__Task description__
For the data below, report the number of lines that contain the string "bottom" and nothing else.

***** Material for this task *****

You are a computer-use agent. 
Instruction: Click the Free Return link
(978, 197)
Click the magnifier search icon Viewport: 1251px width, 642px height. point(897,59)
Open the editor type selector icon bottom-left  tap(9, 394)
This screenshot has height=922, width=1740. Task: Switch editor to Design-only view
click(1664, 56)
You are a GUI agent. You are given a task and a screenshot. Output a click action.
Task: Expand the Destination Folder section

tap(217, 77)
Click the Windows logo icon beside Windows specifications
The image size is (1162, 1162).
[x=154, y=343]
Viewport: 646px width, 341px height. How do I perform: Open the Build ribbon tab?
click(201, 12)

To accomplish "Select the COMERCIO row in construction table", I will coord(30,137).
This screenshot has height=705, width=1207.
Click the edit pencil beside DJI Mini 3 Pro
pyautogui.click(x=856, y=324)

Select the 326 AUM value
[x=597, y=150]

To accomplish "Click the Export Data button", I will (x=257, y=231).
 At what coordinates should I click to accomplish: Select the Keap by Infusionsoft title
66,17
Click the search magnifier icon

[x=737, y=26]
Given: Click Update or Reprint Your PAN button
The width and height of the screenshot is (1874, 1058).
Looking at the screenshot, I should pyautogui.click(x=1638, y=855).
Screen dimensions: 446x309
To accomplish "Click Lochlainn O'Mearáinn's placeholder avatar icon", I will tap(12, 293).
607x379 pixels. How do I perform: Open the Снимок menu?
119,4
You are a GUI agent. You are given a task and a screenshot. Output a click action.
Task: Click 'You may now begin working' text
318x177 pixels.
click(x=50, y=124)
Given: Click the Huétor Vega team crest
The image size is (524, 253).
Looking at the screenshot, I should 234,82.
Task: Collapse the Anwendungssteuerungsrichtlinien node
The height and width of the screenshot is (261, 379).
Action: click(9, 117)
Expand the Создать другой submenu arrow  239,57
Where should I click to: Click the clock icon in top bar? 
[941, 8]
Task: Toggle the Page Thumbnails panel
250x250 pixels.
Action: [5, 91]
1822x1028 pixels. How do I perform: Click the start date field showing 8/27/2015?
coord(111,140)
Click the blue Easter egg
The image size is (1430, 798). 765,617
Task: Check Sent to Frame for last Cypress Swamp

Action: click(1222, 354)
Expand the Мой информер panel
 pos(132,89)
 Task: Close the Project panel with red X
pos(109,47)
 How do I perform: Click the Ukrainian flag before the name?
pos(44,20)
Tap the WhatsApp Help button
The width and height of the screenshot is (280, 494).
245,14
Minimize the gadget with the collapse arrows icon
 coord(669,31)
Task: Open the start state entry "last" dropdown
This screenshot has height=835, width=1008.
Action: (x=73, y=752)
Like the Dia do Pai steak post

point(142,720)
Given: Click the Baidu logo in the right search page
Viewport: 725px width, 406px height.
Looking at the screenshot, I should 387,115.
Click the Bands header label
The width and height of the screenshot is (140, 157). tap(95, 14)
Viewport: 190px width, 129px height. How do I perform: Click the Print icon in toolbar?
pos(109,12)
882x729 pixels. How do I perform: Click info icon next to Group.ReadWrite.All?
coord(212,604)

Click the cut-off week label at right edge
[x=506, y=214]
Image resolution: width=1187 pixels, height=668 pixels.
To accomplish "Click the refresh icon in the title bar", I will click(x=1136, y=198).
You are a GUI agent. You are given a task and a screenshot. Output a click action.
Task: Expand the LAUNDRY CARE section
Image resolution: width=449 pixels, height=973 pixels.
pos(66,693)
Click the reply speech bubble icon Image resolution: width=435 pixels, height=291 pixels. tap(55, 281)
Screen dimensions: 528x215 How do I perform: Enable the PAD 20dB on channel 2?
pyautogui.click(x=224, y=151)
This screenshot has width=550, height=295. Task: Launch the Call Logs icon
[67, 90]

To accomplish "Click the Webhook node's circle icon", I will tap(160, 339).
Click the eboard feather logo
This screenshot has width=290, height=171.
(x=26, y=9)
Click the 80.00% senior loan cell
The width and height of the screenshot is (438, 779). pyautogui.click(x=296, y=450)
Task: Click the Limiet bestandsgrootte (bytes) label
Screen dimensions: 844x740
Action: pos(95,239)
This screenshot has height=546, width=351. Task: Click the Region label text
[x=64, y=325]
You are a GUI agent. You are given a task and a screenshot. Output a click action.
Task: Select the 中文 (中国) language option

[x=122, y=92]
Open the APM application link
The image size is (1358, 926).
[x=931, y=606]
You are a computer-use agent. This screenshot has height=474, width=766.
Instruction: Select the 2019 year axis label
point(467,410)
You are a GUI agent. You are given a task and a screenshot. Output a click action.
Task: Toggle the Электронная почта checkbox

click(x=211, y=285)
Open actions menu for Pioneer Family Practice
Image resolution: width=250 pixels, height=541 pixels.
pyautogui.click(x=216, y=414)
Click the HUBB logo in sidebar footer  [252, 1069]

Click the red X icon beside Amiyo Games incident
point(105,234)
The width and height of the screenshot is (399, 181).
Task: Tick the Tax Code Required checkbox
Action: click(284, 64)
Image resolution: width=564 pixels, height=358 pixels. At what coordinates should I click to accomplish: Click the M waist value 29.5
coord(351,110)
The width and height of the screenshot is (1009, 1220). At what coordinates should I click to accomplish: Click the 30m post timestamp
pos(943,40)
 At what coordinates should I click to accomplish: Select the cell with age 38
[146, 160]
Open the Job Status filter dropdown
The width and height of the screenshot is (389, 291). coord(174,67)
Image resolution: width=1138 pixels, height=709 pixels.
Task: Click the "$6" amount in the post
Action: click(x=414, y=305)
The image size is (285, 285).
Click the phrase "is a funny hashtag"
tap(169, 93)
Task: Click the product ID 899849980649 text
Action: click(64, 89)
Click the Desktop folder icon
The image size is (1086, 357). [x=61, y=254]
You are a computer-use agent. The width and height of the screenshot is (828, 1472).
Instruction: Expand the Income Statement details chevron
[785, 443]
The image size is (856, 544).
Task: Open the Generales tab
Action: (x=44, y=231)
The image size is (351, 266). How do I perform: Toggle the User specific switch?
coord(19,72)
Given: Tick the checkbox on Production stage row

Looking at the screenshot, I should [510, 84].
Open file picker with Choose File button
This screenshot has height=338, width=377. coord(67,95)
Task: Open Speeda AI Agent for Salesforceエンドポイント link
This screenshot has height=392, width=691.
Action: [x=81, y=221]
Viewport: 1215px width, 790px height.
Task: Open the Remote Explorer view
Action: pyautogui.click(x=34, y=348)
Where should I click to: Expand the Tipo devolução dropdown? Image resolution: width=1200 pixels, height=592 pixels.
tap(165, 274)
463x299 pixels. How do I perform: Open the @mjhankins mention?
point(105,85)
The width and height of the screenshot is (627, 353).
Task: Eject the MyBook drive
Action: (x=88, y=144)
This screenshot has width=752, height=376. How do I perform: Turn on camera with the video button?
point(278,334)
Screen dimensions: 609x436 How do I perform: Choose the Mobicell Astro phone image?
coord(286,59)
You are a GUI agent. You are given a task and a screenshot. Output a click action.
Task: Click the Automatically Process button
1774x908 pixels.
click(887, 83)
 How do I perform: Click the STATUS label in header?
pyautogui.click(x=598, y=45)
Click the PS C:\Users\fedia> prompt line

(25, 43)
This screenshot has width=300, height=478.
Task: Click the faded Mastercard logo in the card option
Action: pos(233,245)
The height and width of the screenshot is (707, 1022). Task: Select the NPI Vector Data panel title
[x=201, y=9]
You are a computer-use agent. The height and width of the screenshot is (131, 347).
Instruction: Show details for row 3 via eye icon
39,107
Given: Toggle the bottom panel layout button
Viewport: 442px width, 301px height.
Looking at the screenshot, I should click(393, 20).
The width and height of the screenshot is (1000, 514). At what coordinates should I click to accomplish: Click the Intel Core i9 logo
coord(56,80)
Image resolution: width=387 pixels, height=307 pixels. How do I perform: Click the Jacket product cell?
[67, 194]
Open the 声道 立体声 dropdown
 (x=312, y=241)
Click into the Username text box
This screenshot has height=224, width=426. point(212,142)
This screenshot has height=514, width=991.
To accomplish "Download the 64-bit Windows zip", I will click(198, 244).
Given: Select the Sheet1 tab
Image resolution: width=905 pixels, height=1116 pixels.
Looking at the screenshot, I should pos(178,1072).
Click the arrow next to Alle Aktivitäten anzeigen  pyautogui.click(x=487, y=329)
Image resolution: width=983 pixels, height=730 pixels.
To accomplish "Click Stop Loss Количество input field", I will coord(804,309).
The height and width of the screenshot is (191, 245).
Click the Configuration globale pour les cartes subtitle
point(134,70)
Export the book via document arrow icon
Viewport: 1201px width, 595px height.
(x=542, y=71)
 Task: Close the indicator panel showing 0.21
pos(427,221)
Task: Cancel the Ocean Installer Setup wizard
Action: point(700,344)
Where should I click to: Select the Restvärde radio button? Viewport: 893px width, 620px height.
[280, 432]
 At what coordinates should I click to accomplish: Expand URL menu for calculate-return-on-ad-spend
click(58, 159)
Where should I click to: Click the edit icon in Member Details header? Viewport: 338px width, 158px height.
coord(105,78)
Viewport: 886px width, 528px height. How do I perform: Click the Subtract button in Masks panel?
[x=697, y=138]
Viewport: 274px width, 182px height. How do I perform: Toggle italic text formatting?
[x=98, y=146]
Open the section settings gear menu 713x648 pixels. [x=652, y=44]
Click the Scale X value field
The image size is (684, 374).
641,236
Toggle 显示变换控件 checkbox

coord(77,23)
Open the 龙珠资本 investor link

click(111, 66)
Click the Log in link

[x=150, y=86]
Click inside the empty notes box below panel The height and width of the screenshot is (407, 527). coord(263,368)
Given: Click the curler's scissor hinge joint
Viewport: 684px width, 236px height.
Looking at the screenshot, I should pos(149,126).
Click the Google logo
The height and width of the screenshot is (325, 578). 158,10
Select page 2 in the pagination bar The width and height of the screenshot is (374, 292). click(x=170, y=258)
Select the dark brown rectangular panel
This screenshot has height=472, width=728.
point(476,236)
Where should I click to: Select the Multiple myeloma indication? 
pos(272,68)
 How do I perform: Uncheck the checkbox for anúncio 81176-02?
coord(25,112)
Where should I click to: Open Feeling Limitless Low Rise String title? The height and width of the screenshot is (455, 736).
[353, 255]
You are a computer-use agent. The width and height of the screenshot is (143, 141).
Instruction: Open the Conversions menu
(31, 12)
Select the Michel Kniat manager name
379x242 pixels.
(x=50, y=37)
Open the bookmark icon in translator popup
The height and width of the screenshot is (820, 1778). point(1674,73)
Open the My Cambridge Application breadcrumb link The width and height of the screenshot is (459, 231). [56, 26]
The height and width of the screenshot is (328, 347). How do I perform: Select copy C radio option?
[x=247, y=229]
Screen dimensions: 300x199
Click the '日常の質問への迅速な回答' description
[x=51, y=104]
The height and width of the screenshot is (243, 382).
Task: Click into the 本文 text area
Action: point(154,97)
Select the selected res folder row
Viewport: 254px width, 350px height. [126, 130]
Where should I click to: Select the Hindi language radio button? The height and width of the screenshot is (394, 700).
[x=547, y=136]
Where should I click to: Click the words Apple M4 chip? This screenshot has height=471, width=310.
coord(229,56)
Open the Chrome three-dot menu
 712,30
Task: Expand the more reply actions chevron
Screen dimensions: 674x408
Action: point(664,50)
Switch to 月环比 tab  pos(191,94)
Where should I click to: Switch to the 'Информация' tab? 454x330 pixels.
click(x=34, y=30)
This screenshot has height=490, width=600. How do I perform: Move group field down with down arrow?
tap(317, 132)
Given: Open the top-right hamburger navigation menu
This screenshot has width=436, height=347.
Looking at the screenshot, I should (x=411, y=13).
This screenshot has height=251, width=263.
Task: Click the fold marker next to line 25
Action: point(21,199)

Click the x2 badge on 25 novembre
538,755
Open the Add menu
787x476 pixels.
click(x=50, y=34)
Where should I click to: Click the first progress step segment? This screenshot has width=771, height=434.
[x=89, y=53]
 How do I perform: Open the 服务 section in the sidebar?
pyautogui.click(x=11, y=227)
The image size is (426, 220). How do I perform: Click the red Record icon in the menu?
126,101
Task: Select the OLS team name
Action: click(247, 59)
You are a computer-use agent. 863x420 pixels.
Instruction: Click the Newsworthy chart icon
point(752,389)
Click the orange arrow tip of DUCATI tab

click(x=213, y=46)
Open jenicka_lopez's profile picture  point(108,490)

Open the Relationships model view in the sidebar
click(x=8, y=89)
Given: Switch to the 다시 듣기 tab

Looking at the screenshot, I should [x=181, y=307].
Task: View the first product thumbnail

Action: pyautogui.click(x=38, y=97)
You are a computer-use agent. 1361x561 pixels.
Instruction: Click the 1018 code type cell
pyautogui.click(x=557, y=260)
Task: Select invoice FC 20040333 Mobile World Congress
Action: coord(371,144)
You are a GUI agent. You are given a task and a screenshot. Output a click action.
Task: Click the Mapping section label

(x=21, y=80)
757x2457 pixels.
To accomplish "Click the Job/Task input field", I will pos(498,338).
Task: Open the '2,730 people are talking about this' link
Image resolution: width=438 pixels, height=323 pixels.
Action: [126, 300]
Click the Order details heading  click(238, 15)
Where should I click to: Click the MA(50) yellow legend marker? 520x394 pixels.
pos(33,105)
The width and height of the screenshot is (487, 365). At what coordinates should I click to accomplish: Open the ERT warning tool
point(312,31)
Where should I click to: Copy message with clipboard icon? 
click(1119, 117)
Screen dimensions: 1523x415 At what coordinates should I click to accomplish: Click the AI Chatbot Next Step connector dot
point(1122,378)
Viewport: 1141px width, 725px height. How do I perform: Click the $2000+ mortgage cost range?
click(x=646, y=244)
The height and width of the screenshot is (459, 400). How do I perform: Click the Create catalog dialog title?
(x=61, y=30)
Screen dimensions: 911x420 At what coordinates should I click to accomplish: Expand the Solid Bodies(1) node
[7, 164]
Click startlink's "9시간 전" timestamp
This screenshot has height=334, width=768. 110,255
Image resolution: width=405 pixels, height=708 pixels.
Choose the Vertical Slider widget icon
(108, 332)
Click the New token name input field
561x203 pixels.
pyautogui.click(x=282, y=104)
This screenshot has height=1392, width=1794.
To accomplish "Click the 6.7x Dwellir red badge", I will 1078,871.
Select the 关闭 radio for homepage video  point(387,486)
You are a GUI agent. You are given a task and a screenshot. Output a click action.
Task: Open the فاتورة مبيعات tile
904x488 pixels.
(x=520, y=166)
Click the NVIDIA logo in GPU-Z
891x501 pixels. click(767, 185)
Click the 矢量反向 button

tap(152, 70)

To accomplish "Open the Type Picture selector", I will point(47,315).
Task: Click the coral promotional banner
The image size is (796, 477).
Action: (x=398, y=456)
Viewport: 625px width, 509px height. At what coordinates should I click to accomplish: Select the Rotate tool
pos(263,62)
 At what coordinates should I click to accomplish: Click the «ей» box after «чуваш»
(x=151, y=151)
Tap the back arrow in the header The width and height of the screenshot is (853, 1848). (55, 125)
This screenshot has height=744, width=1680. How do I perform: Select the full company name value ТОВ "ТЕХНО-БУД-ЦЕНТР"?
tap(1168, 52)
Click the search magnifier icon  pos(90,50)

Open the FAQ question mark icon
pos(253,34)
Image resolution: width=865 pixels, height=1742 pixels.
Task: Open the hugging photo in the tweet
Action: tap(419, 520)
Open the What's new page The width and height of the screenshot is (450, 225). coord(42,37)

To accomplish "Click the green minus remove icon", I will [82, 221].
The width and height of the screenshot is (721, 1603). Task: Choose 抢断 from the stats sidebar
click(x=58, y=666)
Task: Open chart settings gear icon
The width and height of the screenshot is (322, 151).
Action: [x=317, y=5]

*****

__Solution to this task__
2